▸ **Exercise passage**:

You do not mention what acceleration your SEP is capable of. Presently power sources have to be rather massive. When, for example, your thrust is 1 newton but spacecraft mass is 10 tonnes, acceleration is .0001 meters/sec^2. See The Need For a Better Alpha.
If acceleration from the ion engines is a tiny fraction of the acceleration the sun exerts, the trajectory is a gradual spiral. The delta V from one circular orbit to another is well approximated by |speed of departure orbit - speed of destination orbit|. See the Stack Exchange question General guidelines for modeling a low thrust ion spiral?.
For example earth's average speed is about 29.79 km/s. Mars average speed is about 24.13 km/s. 29.79 - 24.13 = 5.66. A slow ion spiral from a 1 A.U. circular orbit to a 1.52 circular orbit takes about 5.66 km/s. (Here I'm assuming circular coplanar orbits and disregarding the planetary gravity wells).
Now let's look at a Hohmann orbit for the same scenario, a Hohmann from a 1 A.U. circular orbit to a coplanar circular 1.52 A.U. circular orbit.
Departure Vinf is 2.94 km/s. Arrival Vinf is 2.65 km. These total 5.59 km/s.
5.59 km/s vs 5.66 km/s? That's a difference of only .07 km/s.
Here is a graphic comparing sum of Hohmann Vinfs to the delta V needed for a gradual ion spiral:

The blue and red portion is like a sand chart. The red part laid on top of the blue gives the sum of the two Vinfs.
The grey part in the back is |destination orbit speed minus earth orbit speed|.

▸ **Problem A**:
What average orbital speed does the ion spiral passage give for Earth?
▸ **Problem B**:
Repeat the part of the ion spiral passage starting with "For example earth's" and going on through "total 5.59 km/s.".

Stored data entries
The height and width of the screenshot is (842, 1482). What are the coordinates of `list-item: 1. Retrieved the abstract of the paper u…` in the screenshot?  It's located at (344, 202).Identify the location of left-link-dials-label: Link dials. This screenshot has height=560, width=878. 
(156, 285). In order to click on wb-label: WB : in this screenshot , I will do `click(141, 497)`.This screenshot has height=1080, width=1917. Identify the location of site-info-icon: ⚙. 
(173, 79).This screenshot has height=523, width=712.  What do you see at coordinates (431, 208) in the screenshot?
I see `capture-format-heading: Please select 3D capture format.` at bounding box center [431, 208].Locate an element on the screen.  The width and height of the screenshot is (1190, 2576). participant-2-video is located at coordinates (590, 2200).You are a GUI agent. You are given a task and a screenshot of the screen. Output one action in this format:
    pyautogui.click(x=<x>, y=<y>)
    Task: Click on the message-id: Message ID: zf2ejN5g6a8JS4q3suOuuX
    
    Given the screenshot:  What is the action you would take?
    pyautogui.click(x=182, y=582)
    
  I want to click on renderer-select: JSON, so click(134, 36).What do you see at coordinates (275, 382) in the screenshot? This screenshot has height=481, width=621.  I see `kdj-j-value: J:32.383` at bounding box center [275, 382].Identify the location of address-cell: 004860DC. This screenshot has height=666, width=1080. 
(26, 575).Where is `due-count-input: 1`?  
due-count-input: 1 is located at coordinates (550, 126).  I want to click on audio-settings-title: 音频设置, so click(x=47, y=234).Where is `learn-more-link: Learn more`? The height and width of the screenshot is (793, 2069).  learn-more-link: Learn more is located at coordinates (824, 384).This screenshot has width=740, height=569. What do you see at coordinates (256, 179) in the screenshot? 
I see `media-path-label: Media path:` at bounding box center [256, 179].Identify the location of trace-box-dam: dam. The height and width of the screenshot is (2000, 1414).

▸ **Task solution A**:
About 29.79 km/s.

▸ **Task solution B**:
For example earth's average speed is about 29.79 km/s. Mars average speed is about 24.13 km/s. 29.79 - 24.13 = 5.66. A slow ion spiral from a 1 A.U. circular orbit to a 1.52 circular orbit takes about 5.66 km/s. (Here I'm assuming circular coplanar orbits and disregarding the planetary gravity wells).
Now let's look at a Hohmann orbit for the same scenario, a Hohmann from a 1 A.U. circular orbit to a coplanar circular 1.52 A.U. circular orbit.
Departure Vinf is 2.94 km/s. Arrival Vinf is 2.65 km. These total 5.59 km/s.